Daniel Hilgarth
Daniel Hilgarth

Reputation: 174279

ThreadPool.QueueUserWorkItem - Order not preserved?

I just noticed that the order of callbacks queued via ThreadPool.QueueUserWorkItem is not deterministic, it certainly isn't the order the callbacks have been passed in.

This can be verified with the following simple program:

    private static void Main()
    {
        for (var i = 0; i < 10; ++i)
            ThreadPool.QueueUserWorkItem(Console.Write, i + " ");

        Thread.Sleep(1000);
    }

The output of one run is:

0 3 8 9 1 2 5 4 6 7

The name suggests that the order is preserved.

Is there a way to make sure that the order is preserved?
If not, what alternative implementation do you suggest?

Upvotes: 4

Views: 3260

Answers (4)

Boppity Bop
Boppity Bop

Reputation: 10463

The name suggests that the order is preserved.

the 'queue' in the name means that the items queued for the execution in the thread pool threads.. which means - if the thread pool threads were busy all but one - in that case your items would be queued one by one in the order you enqueued them. but because that is unlikely the items are going to first available background thread and then executed concurrently.

Upvotes: 1

Peter Ruderman
Peter Ruderman

Reputation: 12485

There is no way to preserve the order. The purpose of the thread pool is to execute independent tasks in parallel. The order in which those tasks start and finish is, by its nature, highly nondeterministic. If you need subtasks to start and finish in a particular order, then you can't parallelize them.

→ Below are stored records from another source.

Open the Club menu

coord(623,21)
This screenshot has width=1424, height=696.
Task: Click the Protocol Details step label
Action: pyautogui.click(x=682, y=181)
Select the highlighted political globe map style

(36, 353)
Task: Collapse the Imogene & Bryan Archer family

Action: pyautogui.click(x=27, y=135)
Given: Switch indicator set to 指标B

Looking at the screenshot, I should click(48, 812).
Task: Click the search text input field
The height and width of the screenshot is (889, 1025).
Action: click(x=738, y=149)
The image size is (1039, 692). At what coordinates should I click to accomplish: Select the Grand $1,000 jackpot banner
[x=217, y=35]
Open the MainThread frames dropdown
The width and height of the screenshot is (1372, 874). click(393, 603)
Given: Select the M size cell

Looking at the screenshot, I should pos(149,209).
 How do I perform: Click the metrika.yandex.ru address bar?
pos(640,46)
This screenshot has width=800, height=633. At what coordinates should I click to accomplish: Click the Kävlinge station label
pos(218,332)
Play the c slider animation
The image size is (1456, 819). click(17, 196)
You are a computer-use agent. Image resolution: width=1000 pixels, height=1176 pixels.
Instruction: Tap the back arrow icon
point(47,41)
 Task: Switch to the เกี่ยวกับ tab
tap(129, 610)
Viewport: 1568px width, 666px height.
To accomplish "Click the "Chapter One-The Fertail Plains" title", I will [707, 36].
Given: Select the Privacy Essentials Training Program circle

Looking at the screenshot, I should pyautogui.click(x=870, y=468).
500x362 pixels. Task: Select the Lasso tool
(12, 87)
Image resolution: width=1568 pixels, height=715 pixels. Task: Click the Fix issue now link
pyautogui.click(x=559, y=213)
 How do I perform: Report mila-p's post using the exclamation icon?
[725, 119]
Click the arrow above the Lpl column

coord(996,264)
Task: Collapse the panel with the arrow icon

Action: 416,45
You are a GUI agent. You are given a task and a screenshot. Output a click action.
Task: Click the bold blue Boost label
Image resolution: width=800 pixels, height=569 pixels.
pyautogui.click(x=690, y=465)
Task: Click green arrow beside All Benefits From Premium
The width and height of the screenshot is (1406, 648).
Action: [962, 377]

private static void Main()
{
    for (var i = 0; i < 10; ++i)
        Console.Write(i + " ");

    Thread.Sleep(1000);
}

To clarify: the order of tasks within the thread pool queue is preserved, but the order in which they actually execute is nondeterministic.

Upvotes: 6

Wes Cumberland
Wes Cumberland

Reputation: 1338

If you want the tasks to run in serial but on a different thread than the calling thread, then you should look into the EventLoopScheduler in the Reactive Extensions. It allows you to schedule units of work on a particular worker thread.

Upvotes: 6

Jord&#227;o
Jord&#227;o

Reputation: 56457

I'm not sure if the order of starting the tasks is preserved or not. But, since all queued work items run asynchronously, you can't guarantee the order of execution anyway.

If you want to preserve the order, one option is to run the work items serially, not from the thread pool. Another is to schedule the second job inside the first, etc... Yet another is to use wait handles to synchronize the work.